The methods, models, and data produced by the Center's research activities will be provided as interoperable, grid-enabled components of a state-of-the-art bioinformatics platform that will allow them to be
- (a)
- integrated with a variety of other existing bioinformatics modules for the analysis, visualization, and management of multiple data modalities and
- (b)
- assembled into complex bioinformatics workflows and biomedical applications using a simple yet powerful visual front-end and a scripting language.
The new platform will be called geWorkbench (Genomic Workbench) and will be based on caWorkbench, an existing integrated genomics environment developed by the Center's investigators with funding from NCI, specifically the caBIG initiative. A key feature of geWorkbench will be its integration with GenePattern (a leading bioinformatics application that is also funded by caBIG) which will enable geWorkbench users to gain access to the advanced analysis modules available in GenePattern. We will develop and use a Biomedical Informatics Structured Ontology (BISON) to create interoperable interfaces for the components of both platforms and the GenePattern scripting language to allow their assembly into complex workflows. We will also use the GeneTegrate semantic layer to create a traversable object-relationship graph to support the identification and the management of all the platform objects (e.g. a protein sequence or a software component for sequence analysis). Finally, components that are data or computationally-intensive will be wrapped as grid-services using the Globus toolkit.

A team of experts, familiar with large-scale commercial and academic software development will lead and coordinate the geWorkbench related activities. Based on significant expertise in interacting with the biomedical community, gained through participation in the caBIG project, the development effort will be both driven and tested by the broader biomedical community to ensure the usefulness of the geWorkbench tools and graphical user interfaces. Appropriate workshops and web-based seminars (webinars) for developers and end-users will be run by the Center and on-line documentation, including videos and multimedia materials, will be made available to the community for training purposes. Existing videoconferencing infrastructure, coupled with collaborative software available from the caBIG project will be used for distance and multi-site training, without requiring significant travel by the Center's personnel.
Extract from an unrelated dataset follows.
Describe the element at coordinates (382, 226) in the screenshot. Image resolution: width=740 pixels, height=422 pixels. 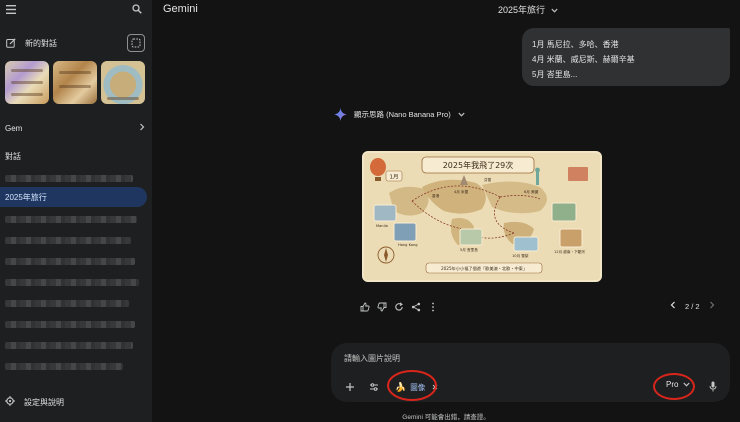
I see `image-place-label: Manila` at that location.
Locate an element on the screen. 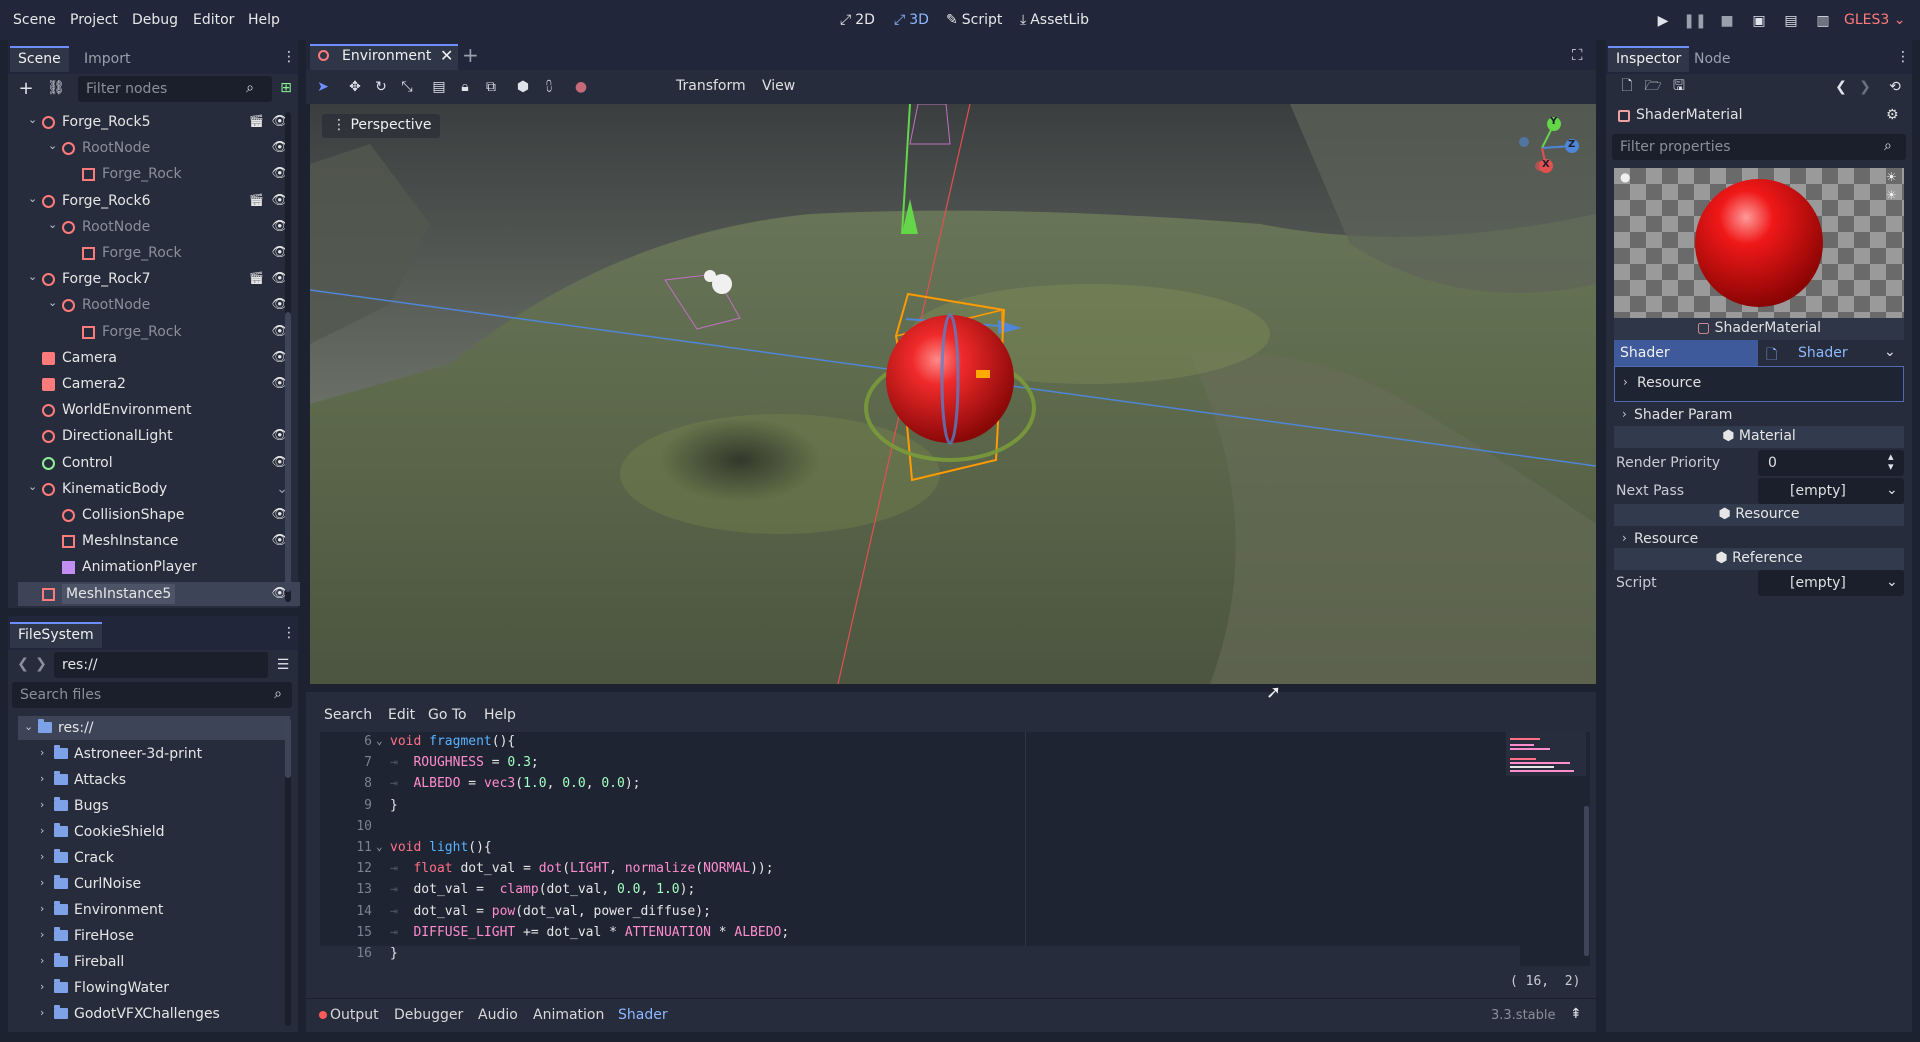 Image resolution: width=1920 pixels, height=1042 pixels. scene-tree-scrollbar is located at coordinates (288, 357).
The software development effort will proceed according to established software engineering principles, including:
- A rational Software Development Lifecycle based on UML tools and processes, including the creation of functional requirements, use cases, and entity relationship diagrams.
- The use of proven (community-based) software development methodologies, including
- (a)
- Source Code Version Control,
- (b)
- bug tracking and resolution,
- (c)
- mailing lists-based communities, and
- (d)
- extensive unit, system, and integration testing methodologies.
- An appropriate modification of the UML approach to allow rapid integration of software prototypes from individual Center projects, supporting the creation and management of an innovation pipeline
- A community-centric approach to the extension of the formal ontology (BISON) that supports the component interoperability framework. This will be accomplished by relying on the existing NCI's caDSR repository to deposit and revise BISON concepts and to obtain community feedback.
An important element of the software platform will be the development of specific software components that integrate algorithms and databases resulting from the Center's biomedical computation research activities. For instance, the interaction of two transcription factors may be identified from the literature (using NLP methods), from protein-protein structural interactions (using domain recognition motifs), from expression data (using information theoretic or regression methods), or from databases (using ChIP-on-Chip experimental assays). Such clues will have an associated likelihood and their integration will allow improving our overall confidence measure. Besides providing evidence about a specific interaction, this approach will allow clues obtained by one method to trigger conditional analysis via other methods. For instance, the identification of a specific transcription factor interaction by regression-based reverse-engineering may trigger the analysis of the specific protein-protein interaction at the structural level (assuming that the protein structures are both known).